夏をたずねて大江千里

夏の終わりはひとそれぞれで、母は高校野球が終わると夏の終わりを感じるらしい。最近の僕にとっては、会社の夏季休暇の終わりがすなわち夏の終わりであって、結局今年ものんべんだらりとお盆休みを過ごしてしまった。親友の一人に誕生日が八月三十一日のヤツがいて、そいつは夏休み最後の日を毎年複雑な気持ちで迎えている相変わらずマセたガキだった。しかしながら、そんなアイツも、そして僕も、子どものころはそうやって、夏の終わりは八月末だと信じて疑わなかった。
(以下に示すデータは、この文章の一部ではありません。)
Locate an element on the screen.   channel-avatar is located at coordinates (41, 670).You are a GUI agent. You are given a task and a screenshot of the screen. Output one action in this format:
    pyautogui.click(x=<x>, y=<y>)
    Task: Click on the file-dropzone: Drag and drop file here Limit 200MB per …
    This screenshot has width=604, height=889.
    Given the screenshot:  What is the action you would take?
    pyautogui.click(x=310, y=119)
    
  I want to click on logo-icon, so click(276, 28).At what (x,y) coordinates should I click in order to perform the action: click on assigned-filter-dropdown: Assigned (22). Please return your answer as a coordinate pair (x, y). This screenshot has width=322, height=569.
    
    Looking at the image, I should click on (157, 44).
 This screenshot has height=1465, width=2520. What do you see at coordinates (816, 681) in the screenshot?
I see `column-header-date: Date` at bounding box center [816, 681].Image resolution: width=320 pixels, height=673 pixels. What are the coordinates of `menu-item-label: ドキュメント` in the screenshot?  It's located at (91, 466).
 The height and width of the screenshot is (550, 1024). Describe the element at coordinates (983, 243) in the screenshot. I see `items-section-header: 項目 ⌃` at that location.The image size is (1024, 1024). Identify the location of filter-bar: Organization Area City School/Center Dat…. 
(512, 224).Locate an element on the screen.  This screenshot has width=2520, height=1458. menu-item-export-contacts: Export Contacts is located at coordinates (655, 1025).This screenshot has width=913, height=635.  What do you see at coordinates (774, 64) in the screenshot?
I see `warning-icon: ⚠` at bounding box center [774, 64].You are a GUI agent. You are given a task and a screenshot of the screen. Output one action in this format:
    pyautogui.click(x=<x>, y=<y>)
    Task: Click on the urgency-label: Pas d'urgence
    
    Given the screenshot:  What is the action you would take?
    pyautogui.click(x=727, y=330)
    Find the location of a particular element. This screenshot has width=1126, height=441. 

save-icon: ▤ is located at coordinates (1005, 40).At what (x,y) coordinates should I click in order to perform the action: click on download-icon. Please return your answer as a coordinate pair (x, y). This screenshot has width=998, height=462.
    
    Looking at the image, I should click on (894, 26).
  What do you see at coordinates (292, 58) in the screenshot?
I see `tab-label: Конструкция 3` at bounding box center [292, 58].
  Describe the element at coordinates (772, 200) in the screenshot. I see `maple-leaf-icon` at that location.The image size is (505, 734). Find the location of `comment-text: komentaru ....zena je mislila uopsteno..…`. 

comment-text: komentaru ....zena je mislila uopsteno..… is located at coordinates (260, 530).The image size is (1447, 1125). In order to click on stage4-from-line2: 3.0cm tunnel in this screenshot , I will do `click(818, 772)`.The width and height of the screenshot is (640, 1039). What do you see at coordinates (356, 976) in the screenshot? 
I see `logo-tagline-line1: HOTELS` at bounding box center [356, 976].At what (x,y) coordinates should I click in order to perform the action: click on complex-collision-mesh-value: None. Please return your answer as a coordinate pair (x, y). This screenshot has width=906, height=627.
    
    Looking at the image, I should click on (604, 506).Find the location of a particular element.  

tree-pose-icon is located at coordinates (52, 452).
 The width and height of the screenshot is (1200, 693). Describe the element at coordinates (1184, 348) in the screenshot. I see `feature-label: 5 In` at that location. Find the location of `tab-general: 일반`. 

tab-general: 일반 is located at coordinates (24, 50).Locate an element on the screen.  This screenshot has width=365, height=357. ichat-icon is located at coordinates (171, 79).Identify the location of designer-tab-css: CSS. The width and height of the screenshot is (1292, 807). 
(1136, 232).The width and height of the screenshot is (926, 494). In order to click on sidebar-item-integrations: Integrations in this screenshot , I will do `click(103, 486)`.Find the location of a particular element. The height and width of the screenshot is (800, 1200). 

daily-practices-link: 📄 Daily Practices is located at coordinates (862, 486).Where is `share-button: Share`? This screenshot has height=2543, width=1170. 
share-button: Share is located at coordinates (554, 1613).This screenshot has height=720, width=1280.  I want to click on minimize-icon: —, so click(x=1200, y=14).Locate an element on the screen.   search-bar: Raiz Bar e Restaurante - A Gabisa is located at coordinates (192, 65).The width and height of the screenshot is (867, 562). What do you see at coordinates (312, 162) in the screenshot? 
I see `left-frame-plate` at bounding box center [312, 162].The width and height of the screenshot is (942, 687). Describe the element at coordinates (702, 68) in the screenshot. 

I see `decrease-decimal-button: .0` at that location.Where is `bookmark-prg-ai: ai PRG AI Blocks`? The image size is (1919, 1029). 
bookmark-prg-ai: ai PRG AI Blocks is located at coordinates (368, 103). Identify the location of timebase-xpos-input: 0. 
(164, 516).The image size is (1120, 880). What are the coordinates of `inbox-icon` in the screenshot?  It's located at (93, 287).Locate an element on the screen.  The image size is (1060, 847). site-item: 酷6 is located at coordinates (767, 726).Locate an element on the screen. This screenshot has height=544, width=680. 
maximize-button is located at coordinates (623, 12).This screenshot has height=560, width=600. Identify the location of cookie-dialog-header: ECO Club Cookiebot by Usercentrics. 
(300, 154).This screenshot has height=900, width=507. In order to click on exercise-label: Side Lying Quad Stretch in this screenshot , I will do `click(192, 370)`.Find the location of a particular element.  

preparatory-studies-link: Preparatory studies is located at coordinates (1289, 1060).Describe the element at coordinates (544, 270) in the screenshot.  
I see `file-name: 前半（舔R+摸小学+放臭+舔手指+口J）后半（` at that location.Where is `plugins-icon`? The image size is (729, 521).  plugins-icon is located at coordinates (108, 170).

大江千里の夏の決心という歌が大好きなのだが、でも、やりたいことを金で買って溜め込んでる僕には夏休みは長いと思うし、一ヶ月でも自由になる時間があれば積みゲー積読もいっぱい崩せるんだぜと日頃から息巻いていて、でも夏休みってそんなライフハックのロスタイム用にあるわけじゃなくて、空が青くて雲が白くて水がキラキラで木がざわざわで、そんな景色を日々体験する時間で、そんな時間を過ごしていたらやっぱり夏休みは短いってことになるわけで、たぶん虫かごと虫あみと麦わらを装備したあの夏の僕はよつばみたいに最強だったんだ。